++++ Text block

How do you make a document object? Since we’re using the Ox gem, we need to instantiate an Ox::Document and fill it with all the output. XML documents are only supposed to have a single root node in them, so all the content will have to be inside that.

def document
  Ox::Document.new(version: '1.0').tap do |doc|
    doc << root_node
  end
end

“But wait!” I hear you say, again. “Where did this root_node come from? That’s not defined anywhere.” Let’s create it, then.

How do you make the root node? In Ox, you instantiate a Ox::Element object. We have to fill the root node with all the output data, so each city will have its own node inside the root node. Also, the root node has a “count” attribute on it, for reasons that I will explain later.

def root_node
  Ox::Element.new('cities').tap do |root|
    root[:count] = city_nodes.size
    city_nodes.each { |city| root << city }
  end
end

“But wait!” I hear you say, for a third time. “city_nodes doesn’t exist either!” Let’s create it. I’m sure you’re getting the gist of what’s happening here.

Each city node is also an Ox::Element object. We can create a city node from each line of the JSON input.

def city_nodes
  input_json.each_line.map { |line| parse_city_node(line) }
end

The input_json method is missing. That is the string value that was passed into the initializer. We can implement that with a simple attr_reader :input_json.

The parse_city_node method needs to be implemented, too. Here it is:

def parse_city_node(line)
  Ox::Element.new('city').tap do |city|
    attrs = JSON.parse(line)

    city[:id] = attrs.fetch('_id')
    city[:name] = attrs.fetch('city')
    city[:state] = attrs.fetch('state')
    city[:location] = attrs.fetch('loc').join(',')
    city[:population] = attrs.fetch('pop').to_s
  end
end

“But wait!” I don’t hear you say, because the implementation is now complete. Here is the whole class:

class JSON2XML
  def self.convert(input_json)
    new(input_json).send(:xml)
  end

  private
    attr_reader :input_json

    def initialize(input_json)
      @input_json = input_json
    end

    def xml
      Ox.dump(document, with_xml: true)
    end

    def document
      Ox::Document.new(version: '1.0').tap do |doc|
        doc << root_node
      end
    end

    def root_node
      Ox::Element.new('cities').tap do |root|
        root[:count] = city_nodes.size
        city_nodes.each { |city| root << city }
      end
    end

    def city_nodes
      input_json.each_line.map { |line| parse_city_node(line) }
    end

    def parse_city_node(line)
      Ox::Element.new('city').tap do |city|
        attrs = JSON.parse(line)

        city[:id] = attrs.fetch('_id')
        city[:name] = attrs.fetch('city')

++++++++
++++ Task input

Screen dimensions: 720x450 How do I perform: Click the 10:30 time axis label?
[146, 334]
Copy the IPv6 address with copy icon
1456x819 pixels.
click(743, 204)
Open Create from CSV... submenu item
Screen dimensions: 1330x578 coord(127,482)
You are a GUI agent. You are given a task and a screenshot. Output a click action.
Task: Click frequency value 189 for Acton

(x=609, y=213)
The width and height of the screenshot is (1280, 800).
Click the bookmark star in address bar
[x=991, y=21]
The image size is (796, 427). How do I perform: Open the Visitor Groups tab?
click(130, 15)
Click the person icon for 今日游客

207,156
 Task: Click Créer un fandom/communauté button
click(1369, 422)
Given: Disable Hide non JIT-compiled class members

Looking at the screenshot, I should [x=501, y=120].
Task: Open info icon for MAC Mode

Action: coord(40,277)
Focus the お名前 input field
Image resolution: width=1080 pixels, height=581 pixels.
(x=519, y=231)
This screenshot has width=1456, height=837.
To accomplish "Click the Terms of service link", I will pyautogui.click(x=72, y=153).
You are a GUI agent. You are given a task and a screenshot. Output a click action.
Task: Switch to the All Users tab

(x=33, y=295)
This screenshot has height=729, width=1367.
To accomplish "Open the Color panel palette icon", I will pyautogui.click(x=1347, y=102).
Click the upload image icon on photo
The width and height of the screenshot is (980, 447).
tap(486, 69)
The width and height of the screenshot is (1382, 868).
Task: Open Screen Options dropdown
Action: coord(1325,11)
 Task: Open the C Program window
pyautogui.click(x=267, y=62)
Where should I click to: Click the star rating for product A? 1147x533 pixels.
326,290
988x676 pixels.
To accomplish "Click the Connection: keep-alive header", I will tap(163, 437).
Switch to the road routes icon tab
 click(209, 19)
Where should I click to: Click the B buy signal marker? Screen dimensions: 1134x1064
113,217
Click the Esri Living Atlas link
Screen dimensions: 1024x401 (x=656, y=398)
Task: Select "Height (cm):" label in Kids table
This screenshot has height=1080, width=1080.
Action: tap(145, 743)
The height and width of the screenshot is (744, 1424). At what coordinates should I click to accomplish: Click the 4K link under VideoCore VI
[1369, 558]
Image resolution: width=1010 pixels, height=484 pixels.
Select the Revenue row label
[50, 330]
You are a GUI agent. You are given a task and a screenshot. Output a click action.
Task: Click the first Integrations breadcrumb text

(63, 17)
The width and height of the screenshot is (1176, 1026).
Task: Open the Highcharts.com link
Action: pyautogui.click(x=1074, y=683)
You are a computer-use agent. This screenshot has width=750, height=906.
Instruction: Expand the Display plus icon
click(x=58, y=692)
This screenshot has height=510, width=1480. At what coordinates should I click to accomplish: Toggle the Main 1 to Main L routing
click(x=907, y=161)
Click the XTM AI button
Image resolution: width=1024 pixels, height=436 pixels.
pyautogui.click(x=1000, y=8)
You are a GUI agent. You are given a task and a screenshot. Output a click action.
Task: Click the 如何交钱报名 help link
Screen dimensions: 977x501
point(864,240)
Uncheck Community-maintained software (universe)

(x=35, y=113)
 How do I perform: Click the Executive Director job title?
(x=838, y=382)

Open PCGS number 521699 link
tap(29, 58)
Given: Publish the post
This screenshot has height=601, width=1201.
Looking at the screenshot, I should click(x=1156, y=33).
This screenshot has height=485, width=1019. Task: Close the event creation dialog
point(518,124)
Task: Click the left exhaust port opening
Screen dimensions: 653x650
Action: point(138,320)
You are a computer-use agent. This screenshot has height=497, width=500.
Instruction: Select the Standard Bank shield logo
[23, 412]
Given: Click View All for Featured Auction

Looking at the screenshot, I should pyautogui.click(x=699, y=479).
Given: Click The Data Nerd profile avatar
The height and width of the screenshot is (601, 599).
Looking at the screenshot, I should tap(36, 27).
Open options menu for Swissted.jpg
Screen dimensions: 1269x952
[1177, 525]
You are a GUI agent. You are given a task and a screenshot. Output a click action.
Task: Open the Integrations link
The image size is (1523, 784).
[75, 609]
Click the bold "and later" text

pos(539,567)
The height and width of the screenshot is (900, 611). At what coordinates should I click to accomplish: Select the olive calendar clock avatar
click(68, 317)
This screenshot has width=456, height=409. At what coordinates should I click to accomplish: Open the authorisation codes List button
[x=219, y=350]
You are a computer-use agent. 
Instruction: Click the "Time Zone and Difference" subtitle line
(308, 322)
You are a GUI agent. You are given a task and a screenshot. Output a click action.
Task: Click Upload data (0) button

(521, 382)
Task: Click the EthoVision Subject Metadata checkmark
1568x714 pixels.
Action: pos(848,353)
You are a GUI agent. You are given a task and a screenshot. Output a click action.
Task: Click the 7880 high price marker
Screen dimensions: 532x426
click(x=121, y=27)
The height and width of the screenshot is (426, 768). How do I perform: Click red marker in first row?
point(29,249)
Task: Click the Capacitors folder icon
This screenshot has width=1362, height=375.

++++++++

* Goal 1 *
Answer these from the Ox JSON-to-XML tutorial:
(a) How many root nodes is an XML document supposed to have?
(b) What attribute does the root node carry?
(c) With what line of code can the input_json method be implemented?
* Goal 2 *
Output the entries from the line that contains "Open options menu for Swissted.jpg" through the end of the entries, repeating those lines exactly.
The text about converting JSON to XML with Ox and the entries have nothing to do with each other.

* Written reply 1 *
(a) A single root node.
(b) A "count" attribute.
(c) attr_reader :input_json

* Written reply 2 *
Open options menu for Swissted.jpg
Screen dimensions: 1269x952
[1177, 525]
You are a GUI agent. You are given a task and a screenshot. Output a click action.
Task: Open the Integrations link
The image size is (1523, 784).
[75, 609]
Click the bold "and later" text

pos(539,567)
The height and width of the screenshot is (900, 611). At what coordinates should I click to accomplish: Select the olive calendar clock avatar
click(68, 317)
This screenshot has width=456, height=409. At what coordinates should I click to accomplish: Open the authorisation codes List button
[x=219, y=350]
You are a computer-use agent. 
Instruction: Click the "Time Zone and Difference" subtitle line
(308, 322)
You are a GUI agent. You are given a task and a screenshot. Output a click action.
Task: Click Upload data (0) button

(521, 382)
Task: Click the EthoVision Subject Metadata checkmark
1568x714 pixels.
Action: pos(848,353)
You are a GUI agent. You are given a task and a screenshot. Output a click action.
Task: Click the 7880 high price marker
Screen dimensions: 532x426
click(x=121, y=27)
The height and width of the screenshot is (426, 768). How do I perform: Click red marker in first row?
point(29,249)
Task: Click the Capacitors folder icon
This screenshot has width=1362, height=375.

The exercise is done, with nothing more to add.